De um lado a outro, o existencialismo é colocado à prova com a tal da fluidez. Ambos são vampiros e ambos querem a sensualidade à flor da pele em cada gesto, mas ao mesmo tempo buscam o gozo da vida por outros meios, como a palavra. Por isso, aqui e ali eles permeiam em Portugal, como se não precisassem discutir absolutamente nada à exceção de dois pontos, a existência e a próxima mordida. Com a mesma fluidez de seus protagonistas, o filme carrega questionamentos que não se encontram apenas no roteiro deste longa, e sim em sua grande inspira- ção: o poema homônimo de Fernando Pessoa. A partir das palavras do mestre português, Cavi e Patrícia mergulham em uma ambientação interessante, porque mexe diretamente com o sensorial, fazendo com que seus protagonistas, interpretados pela própria Patrícia e por Jorge Caetano, transpusessem os cinco sentidos em cena.
Da pitaia nas mãos dela, escorrendo suco vermelho-sangue por suas mãos, às beiras de precipícios, cavernas e castelos. Em nove capítulos, o documentário ensaiado, ou a ficção com toque realista, faz do espectador um convidado a mergulhar na orgia verbal que se forma minuto a minuto. O tempo, aliás, como é de se esperar em um filme sobre vampiros, é ao mesmo tempo escasso e infinito. É possível senti-lo nas paisagens, por exemplo, enquanto ambos entoam as palavras de Pessoa sem pressa alguma. Em outros cortes, porém, ele se torna urgente, à medida que os personagens precisam lidar com suas questões carnais, do erotismo de suas ações ao existencialismo que flui com as referências do próprio cinema; das mais claras às intrínsecas nas ações ou na fotografia, abraçando a ficção com os dois pés (ou seriam garras) no realismo, que surge oportunamente para complementar o passar do… Tempo.
Sim, o tempo é precioso para este filme, e a longa discussão entre os personagens de Jorge e Patrícia pode levar alguns espectadores a questionar o modus operandi deste roteiro, mas a verdade é que este é um grande flerte ao cinema contemplativo, que faz questão de não cadenciar o ritmo, tornando-o fluido como sua proposta sugere. Nisso, Cavi e Patrícia, em mais uma parceria com Jorge (vide “Fado Tropical”) fazem questão de evidenciar o desenvolvimento dos personagens, o que permite à dupla aproveitar a cena com domínio teatral.

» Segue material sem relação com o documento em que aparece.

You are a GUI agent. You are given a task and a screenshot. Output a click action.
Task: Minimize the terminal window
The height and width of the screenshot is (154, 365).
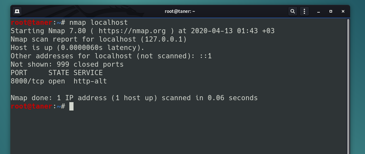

Em “Não Sei Quantas Almas Tenho”, não há discussão sobre a construção do cinema de vampiro, do horror moderno ou da lógica aplicada ao cinema de ficção ou documental. Porém, tudo está ali. Os cineastas aproveitam da genialidade de Pessoa para transmitir ao espectador uma espécie de brincadeira visual, cujo resultado envolve pela autenticidade de todas as referências juntas, do bom gosto técnico e narrativo, e do prazer em encontrar os atores em performances tão à vontade. Não é todo momento de tela que envolve, mas o filme se aproveita disso e deixa o espectador à vontade para decidir. A fluidez vampiresca estará ali, de uma forma ou de outra, e não estará para brincadeira.